The Price of Cost-Effective Care

April 16, 1995|By JAMES A. BLOCK and MICHAEL E. JOHNS

Who really deserves the credit for driving down health-care costs?

While some say health maintenance organizations are responsible, a large measure of the credit goes to academic medical centers such as Johns Hopkins.

Granted, that's not the trendy view. But those who want to disconnect such centers from financial life-supports do so at their own risk -- and yours.

Diverting patients away from these centers or slashing their government funding may achieve short-term savings, but only at the risk of halting more significant long-term benefits -- benefits that are not just financial.

The reason is obvious to those who appreciate the difference between academic medical centers and most other hospitals or clinics. With their unrelenting insistence on the quest for new knowledge, academic medical centers develop the treatments and procedures that assure patients better outcomes that are truly cost-effective.

For proof, look no further than some recent accomplishments of physician-scientists at Johns Hopkins:

* The first successful treatment for sickle cell anemia. Sam Charache and George Dover demonstrated that a drug called hydroxyurea can prevent the excruciating pain and lethal side effects of this common blood disorder.

So definite was their proof that, in January, the National Institutes of Health called an early halt to clinical trials of the drug. That's good news for patients as well as for the insurers covering their frequent trips to emergency rooms and lengthy hospital stays. For employees, the new treatment means a reduction in sick-days and lost productivity.

* A new molecular tool to prevent repeat surgeries. David Sidransky and colleagues have developed a molecular probe so sensitive that it can detect cancer cells in tissues declared cancer-free by current tests.

They tried the probe first in patients who underwent head and neck surgery to remove tumors. Results published in the New England Journal of Medicine in February provide hope that such patients will have less chance of recurrences -- and hence less need for repeat hospitalizations.

* Improved surgery for pancreatic cancer. In the past, pancreatic cancer invariably led to a swift and painful death. Surgeon-in-chief John Cameron has so modified surgical procedures for some cancers of the pancreas that an increasing number of his patients are passing the five-year survival mark.

An article published in Annals of Surgery in January compared results of such surgery at Hopkins with results elsewhere in the state: We not only have better outcomes, we achieve them at less expense.

Similar examples could be cited for recent advances in treatment -- and prevention -- of conditions ranging from colon cancer and prostate cancer to chronic fatigue syndrome and epilepsy.

Is there a pattern here?
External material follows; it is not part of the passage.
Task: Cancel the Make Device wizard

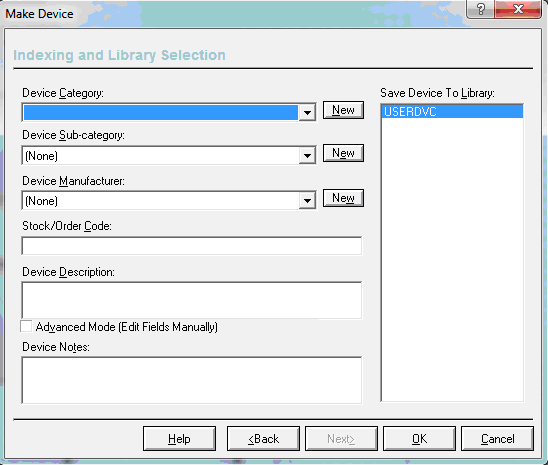Action: click(497, 438)
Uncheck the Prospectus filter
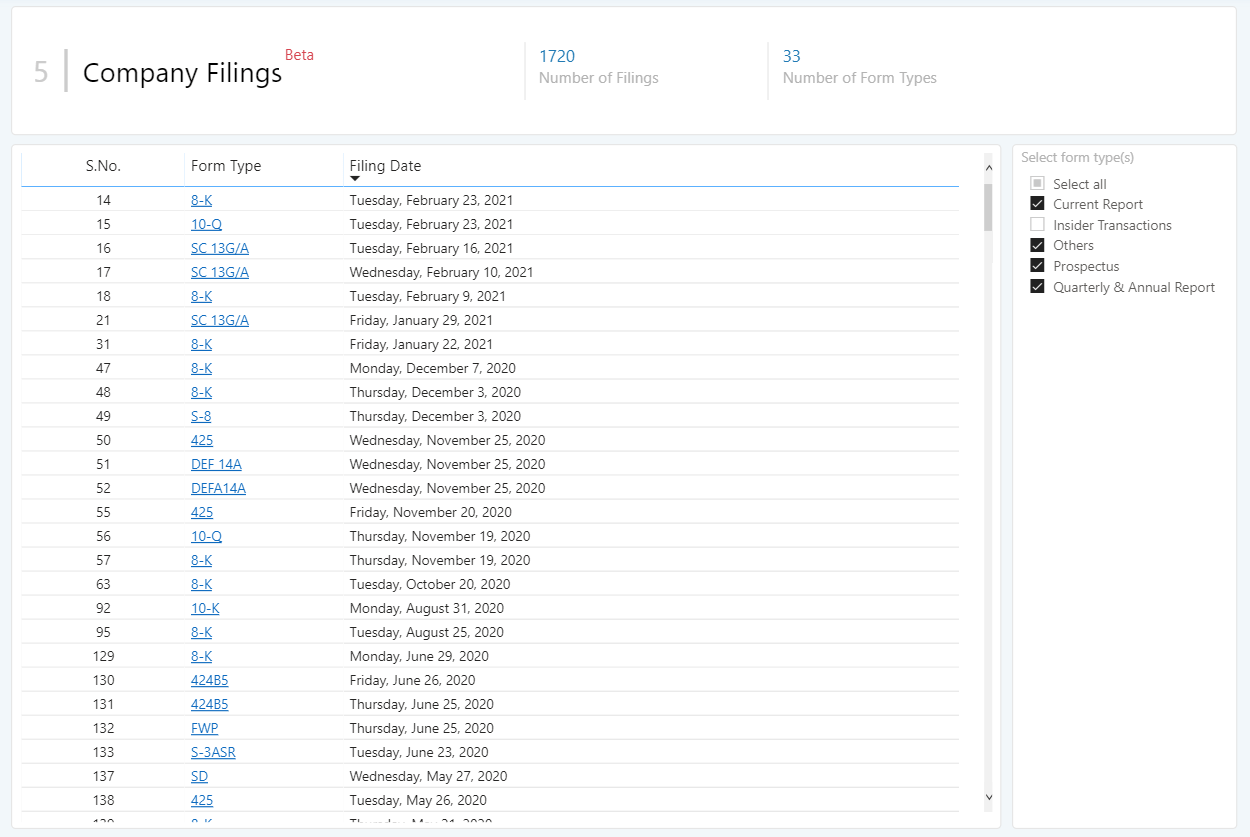Viewport: 1250px width, 837px height. coord(1037,266)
We think so. What's happening is not random. It builds on a sustained track record.

Health-care cost inflation is decreasing today primarily because of medical advances over the past two decades that were developed at academic medical centers and disseminated throughout the medical world.

Much surgery can be performed on an outpatient basis or with shorter hospital stays because of better anesthesia, better instruments, better imaging techniques and new or refined surgical procedures.
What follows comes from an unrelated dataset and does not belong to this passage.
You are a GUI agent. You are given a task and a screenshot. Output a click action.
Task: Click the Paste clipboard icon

Hospitalization for heart bypass surgery, for instance, has been cut from two weeks to one; for gall bladder removal, from one week to overnight. Mastectomies, hysterectomies and cleft palate repair can be performed on an outpatient basis, while cataract and hernia patients rarely stay overnight anymore.
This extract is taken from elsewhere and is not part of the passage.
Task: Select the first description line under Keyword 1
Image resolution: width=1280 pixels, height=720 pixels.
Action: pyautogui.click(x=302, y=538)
Employers and managed care organizations should keep these changes in mind and reject arguments for squeezing academic medical centers out of today's medical marketplace.

We're not arguing for a blank check. Even if every employer and every managed care organization heeded our warning and offered full access to Johns Hopkins, we would still need to listen to the service demands of our ''customers'' -- our patients, physicians and insurers -- to flourish in todays health-care marketplace. And we have done so.

As a result, an annual, independent, benchmark study of hospital cost-effectiveness conducted by HCIA and Mercer ranked Hopkins one of the 100 top hospitals in the country.

So far, our multiple strategies for flourishing in the managed-care world seem to be succeeding. For instance, for the first time in its history, by June 30 of this year, Hopkins Hospital should discharge 40,000 patients.

With all this good news, are we satisfied to let marketplace dynamics determine our future? Not as long as the rules of the game are skewed against us.

Because we are an academic center that integrates teaching and research into the care of patients, and because we are committed to serving the needs of our community, the rates we must charge for hospital services are higher than that of many community providers.